# START OF RECORD LIST

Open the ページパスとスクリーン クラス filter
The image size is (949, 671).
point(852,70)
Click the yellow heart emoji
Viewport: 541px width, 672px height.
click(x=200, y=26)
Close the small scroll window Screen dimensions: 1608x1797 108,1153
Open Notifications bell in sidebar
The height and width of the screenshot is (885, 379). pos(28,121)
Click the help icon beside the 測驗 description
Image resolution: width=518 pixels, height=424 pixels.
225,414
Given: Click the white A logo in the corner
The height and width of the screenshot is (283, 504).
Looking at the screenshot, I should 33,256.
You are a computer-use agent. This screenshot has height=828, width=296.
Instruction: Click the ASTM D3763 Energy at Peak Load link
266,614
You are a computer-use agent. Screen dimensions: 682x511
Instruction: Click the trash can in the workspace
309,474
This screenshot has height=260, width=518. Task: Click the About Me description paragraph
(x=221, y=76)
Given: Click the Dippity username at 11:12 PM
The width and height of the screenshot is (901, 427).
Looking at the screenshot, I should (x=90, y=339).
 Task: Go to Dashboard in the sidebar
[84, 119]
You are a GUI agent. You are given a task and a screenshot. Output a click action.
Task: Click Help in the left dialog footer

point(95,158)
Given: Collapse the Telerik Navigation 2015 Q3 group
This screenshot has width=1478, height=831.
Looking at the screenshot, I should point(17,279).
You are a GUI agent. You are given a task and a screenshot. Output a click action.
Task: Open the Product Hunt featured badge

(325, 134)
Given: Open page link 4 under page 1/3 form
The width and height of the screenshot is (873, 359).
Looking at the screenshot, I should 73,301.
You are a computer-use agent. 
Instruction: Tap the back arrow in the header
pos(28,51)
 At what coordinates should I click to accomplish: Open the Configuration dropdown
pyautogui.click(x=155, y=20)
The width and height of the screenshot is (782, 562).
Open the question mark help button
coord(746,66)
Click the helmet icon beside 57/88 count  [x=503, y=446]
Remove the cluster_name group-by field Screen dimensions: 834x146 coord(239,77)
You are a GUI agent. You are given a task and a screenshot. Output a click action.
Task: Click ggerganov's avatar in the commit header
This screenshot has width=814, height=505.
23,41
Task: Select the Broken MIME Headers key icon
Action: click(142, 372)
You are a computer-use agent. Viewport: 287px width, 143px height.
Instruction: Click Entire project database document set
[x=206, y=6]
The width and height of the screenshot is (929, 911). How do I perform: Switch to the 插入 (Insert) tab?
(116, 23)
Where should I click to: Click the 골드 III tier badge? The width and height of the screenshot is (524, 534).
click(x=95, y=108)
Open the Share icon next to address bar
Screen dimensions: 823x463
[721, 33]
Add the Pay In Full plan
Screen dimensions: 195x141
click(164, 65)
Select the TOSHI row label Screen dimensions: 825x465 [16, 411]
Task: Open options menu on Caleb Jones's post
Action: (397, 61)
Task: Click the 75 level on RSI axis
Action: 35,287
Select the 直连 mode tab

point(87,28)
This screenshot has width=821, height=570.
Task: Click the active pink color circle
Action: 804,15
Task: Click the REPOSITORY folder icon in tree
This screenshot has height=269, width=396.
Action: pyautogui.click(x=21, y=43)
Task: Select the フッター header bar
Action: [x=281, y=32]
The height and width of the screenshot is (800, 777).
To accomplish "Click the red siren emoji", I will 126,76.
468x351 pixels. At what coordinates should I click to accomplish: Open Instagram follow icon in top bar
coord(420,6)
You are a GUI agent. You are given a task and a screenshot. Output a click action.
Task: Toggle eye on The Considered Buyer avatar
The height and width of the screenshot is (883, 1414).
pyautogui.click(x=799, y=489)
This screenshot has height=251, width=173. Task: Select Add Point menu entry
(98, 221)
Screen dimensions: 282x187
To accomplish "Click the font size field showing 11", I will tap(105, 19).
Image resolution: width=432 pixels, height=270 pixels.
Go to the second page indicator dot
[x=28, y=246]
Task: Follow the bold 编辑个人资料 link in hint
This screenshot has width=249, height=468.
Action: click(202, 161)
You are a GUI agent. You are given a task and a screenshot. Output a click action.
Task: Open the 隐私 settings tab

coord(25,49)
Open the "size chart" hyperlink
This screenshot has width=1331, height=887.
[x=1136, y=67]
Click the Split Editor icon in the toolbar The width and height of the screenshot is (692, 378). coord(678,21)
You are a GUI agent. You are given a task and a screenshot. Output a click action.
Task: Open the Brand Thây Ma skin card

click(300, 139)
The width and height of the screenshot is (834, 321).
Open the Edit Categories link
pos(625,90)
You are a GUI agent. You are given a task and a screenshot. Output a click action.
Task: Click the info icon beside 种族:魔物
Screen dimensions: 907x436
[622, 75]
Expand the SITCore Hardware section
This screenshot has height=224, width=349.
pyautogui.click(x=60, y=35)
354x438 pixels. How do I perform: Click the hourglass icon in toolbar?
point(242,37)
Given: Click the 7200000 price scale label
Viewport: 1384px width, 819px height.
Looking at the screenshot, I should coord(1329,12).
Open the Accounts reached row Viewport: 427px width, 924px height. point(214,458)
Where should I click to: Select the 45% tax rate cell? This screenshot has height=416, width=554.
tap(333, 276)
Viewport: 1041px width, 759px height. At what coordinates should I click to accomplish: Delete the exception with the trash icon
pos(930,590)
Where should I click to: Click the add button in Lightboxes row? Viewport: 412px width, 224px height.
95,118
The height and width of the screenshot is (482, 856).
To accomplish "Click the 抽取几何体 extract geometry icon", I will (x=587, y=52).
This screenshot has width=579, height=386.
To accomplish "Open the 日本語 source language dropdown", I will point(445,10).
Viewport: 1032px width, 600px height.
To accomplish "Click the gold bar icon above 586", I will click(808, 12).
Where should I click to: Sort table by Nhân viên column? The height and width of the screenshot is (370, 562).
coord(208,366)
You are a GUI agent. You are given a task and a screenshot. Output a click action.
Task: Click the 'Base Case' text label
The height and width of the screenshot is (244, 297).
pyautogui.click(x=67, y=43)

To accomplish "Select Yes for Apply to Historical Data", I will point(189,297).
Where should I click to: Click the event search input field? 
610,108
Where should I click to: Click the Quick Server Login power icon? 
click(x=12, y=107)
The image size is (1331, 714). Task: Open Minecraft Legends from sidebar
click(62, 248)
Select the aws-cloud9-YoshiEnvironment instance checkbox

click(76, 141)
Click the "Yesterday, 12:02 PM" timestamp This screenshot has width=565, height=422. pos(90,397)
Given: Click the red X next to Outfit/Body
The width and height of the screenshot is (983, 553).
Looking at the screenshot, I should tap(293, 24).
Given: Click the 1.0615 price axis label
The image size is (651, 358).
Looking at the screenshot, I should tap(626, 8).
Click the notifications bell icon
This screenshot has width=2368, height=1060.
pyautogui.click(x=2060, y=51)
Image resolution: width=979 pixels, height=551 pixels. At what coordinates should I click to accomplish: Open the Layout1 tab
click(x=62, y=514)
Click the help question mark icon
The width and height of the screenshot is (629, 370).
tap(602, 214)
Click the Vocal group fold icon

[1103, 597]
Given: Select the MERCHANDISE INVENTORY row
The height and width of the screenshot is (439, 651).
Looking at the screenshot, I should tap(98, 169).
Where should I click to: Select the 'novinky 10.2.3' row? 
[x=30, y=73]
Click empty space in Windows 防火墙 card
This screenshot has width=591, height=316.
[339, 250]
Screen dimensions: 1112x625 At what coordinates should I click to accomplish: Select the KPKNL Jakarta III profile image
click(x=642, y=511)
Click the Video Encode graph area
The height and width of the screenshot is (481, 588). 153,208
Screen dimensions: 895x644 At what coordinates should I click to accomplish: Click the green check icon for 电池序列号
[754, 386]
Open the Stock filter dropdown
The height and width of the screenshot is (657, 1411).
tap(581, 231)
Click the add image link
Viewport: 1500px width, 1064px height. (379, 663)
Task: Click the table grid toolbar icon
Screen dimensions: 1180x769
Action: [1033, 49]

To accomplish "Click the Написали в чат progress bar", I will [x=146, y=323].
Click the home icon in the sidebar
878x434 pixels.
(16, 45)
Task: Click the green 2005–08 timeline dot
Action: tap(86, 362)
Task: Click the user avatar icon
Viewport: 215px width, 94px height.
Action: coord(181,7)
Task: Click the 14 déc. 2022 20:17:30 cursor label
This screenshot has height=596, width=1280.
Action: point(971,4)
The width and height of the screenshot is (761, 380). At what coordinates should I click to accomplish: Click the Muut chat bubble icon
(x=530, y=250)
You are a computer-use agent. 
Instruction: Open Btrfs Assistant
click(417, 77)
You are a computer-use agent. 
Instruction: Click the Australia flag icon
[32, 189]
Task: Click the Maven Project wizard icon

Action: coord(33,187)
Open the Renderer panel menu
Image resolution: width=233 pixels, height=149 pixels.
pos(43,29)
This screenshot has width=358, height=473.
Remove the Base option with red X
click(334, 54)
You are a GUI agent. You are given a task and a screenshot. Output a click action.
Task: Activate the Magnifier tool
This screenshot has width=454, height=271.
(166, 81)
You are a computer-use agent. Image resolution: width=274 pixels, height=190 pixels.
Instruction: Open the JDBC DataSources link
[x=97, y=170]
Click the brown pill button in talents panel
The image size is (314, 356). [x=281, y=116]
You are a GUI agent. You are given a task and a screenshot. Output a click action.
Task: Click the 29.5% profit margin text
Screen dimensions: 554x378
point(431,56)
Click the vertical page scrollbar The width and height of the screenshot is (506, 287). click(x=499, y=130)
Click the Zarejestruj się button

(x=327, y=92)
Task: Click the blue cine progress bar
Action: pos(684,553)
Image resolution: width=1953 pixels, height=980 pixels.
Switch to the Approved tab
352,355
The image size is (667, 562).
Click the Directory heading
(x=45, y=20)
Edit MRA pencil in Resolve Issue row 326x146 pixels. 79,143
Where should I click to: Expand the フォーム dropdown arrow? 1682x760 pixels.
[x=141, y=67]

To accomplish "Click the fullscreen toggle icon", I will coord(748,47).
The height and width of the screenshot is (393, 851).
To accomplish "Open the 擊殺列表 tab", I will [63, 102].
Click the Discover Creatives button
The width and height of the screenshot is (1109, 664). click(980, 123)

# END OF RECORD LIST

TASK DESCRIPTION
Please edit the rows from the start through the line with "(x=221, y=76)" by replacing "trash can" with "recycle bin", keeping everything else unchanged.

RESULT FOR THIS TASK
Open the ページパスとスクリーン クラス filter
The image size is (949, 671).
point(852,70)
Click the yellow heart emoji
Viewport: 541px width, 672px height.
click(x=200, y=26)
Close the small scroll window Screen dimensions: 1608x1797 108,1153
Open Notifications bell in sidebar
The height and width of the screenshot is (885, 379). pos(28,121)
Click the help icon beside the 測驗 description
Image resolution: width=518 pixels, height=424 pixels.
225,414
Given: Click the white A logo in the corner
The height and width of the screenshot is (283, 504).
Looking at the screenshot, I should 33,256.
You are a computer-use agent. This screenshot has height=828, width=296.
Instruction: Click the ASTM D3763 Energy at Peak Load link
266,614
You are a computer-use agent. Screen dimensions: 682x511
Instruction: Click the recycle bin in the workspace
309,474
This screenshot has height=260, width=518. Task: Click the About Me description paragraph
(x=221, y=76)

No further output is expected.